[email protected] TeamsUserCredential.getToken results in login required error

Question

I'm creating a Teams Static web application to be used in teams.

The error I am getting when trying to get the Teams a teams access token is as follows:

Failed to get access token cache silently, please login first: you need login first before get access token

Code that has the error:

const { 
  loading,
  theme,
  themeString,
  teamsUserCredential
} = useTeamsUserCredential({
        initiateLoginEndpoint: `${process.env.REACT_APP_INITIATE_LOGIN_ENDPOINT}/auth-start.html`,
        clientId: process.env.REACT_APP_AAD_APP_CLIENT_ID as string
    });
 
// calling getToken
const scopes = [
        "openid",
        "profile",
        process.env.REACT_APP_API_SCOPE as string,
    ];
 
// Throws the "please login first" error 

const token = await teamsUserCredential?.getToken(scopes)

The issue is only occurring on "New Teams" for Mac. The same code works on "New Teams" on Windows.

To get around the issue I have added code to allow the user to login:

teamsUserCredential.login(scopes)

Logging in solves the issue temporarily, however if I close teams and open it again users are forced to login again.

Business requirement was to put the application into Teams so that users did not have to login.

---------------- UPDATE -------------

Using a sample project from microsoft I tried the following and it still failed:

const apiClient = createApiClient( 
  ${baseUrl}/,
  new BearerTokenAuthProvider(async () => (await credential!.getToken(scopes))!.token) 
) 

apiClient.get('accounts').then((response: any) => { 
  return response.data; })
.catch((err: any) => { trackException(err); });

Answer 1

The issue was related to the @azure/msal-browser package.

The auth-start.html and auth-end.html used a different msal-browser version than my application was using. The sessionStorage cache was not compatible between the different versions.

My auth-start.html and auth-end.html files referenced msal-browser 2.21.0 using a cdn reference.

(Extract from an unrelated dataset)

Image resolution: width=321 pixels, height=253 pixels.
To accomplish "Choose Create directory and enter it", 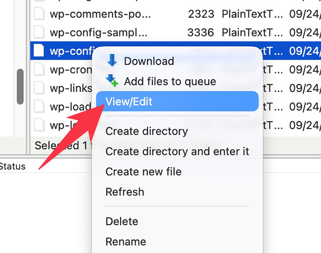I will (177, 152).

The @microsoft/teamsfx package.json used msal-browser: "^2.21.0" this led to a msal-browser version "2.37.1" being installed.

The cache created with version 2.21.0 was not compatible with 2.37.1.

I upgraded my CDN reference to a more recent msal-browser version and it works!!

Answer 2

The error message indicates that the app failed to silently get access token using Auth Code flow. Currently Auth Code flow is not quite stable on different Teams platforms due to several problems.

OBO flow can solve your problem, and you can find sample app here.